Die Darstellungen der Bäume in den Innenhöfen der Grundschule können aber auch als Anspielung auf die Institution Schule an sich, das abstrahierte Hereinholen und Vermitteln der Welt verstanden werden. Auch der enorm aufwändige Prozess der Herstellung der Fotogramme kann als bedeutsam gesehen werden: nur in einem großen gemeinsamen Kraftakt konnte das Projekt umgesetzt werden; ähnlich wie die Anstrengungen, die noch unternommen werden müssen, um das ökologische Gleichgewicht wiederherzustellen.
Das Bild eines Baums lässt zweifelsohne viele Interpretationen zu, mit seinen Verzweigungen und in seiner schieren Größe kann es als Sinnbild für das soziale Gebilde einer Schule, für Wachstum oder das Leben an sich stehen, nicht zuletzt liegt die Schönheit jeder Fotografie jedoch darin, zu ermöglichen, das abgebildete Objekt als das wahrzunehmen, was es ist: ein Baum.

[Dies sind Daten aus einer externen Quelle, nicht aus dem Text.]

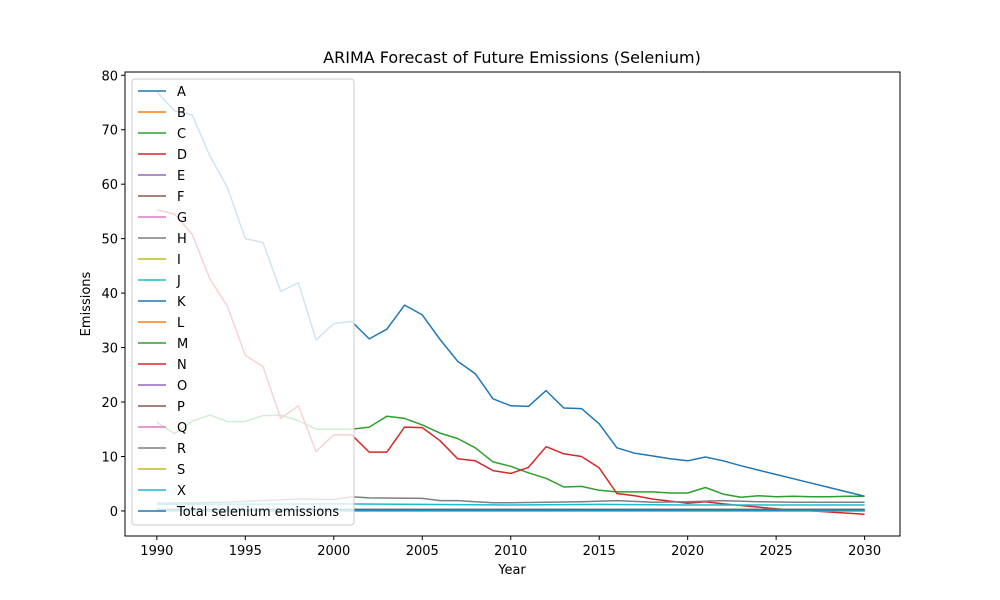 The height and width of the screenshot is (600, 1000). Describe the element at coordinates (864, 552) in the screenshot. I see `x-tick-label-8: 2030` at that location.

[1] Ein Fotogramm ist eine Fotografie ohne Kamera, bei der Gegenstände direkt auf lichtempfindliches Material gelegt und belichtet werden.
[2] Eine Cyanotypie ist eines der ersten fotografischen Verfahren, das auf Eisen beruht und nicht auf Silber, wodurch sich der typische blaue Farbeffekt ergibt. Die Belichtung erfolgt direkt am Papier und benötigt Sonnenlicht oder UV-Licht.
[3] Die britische Naturwissenschaftlerin Anna Atkins wurde durch (fotografische) Abbildungen von Farnen und andere Pflanzen mittels Cyanotypien bekannt. Sie gilt durch diese frühe Anwendung als erste Fotografin.
Kontext
Das Kunstwerk „Zwei Eschen“ von Ilse Haider wurde im Rahmen eines Kunst am Bau-Wettbewerbs für den Neubau der 6-zügigen Verbandsgrundschule in Karlsfeld im Landkreis Dachau durch die Kunstkommission zur Realisierung empfohlen. Die Fertigstellung der Schule erfolgte im Juni 2024, der Schulbetrieb wurde zum Schuljahresbeginn 2024/25 aufgenommen. Das Gesamtprojekt ist Bestandteil der Schulbauoffensive.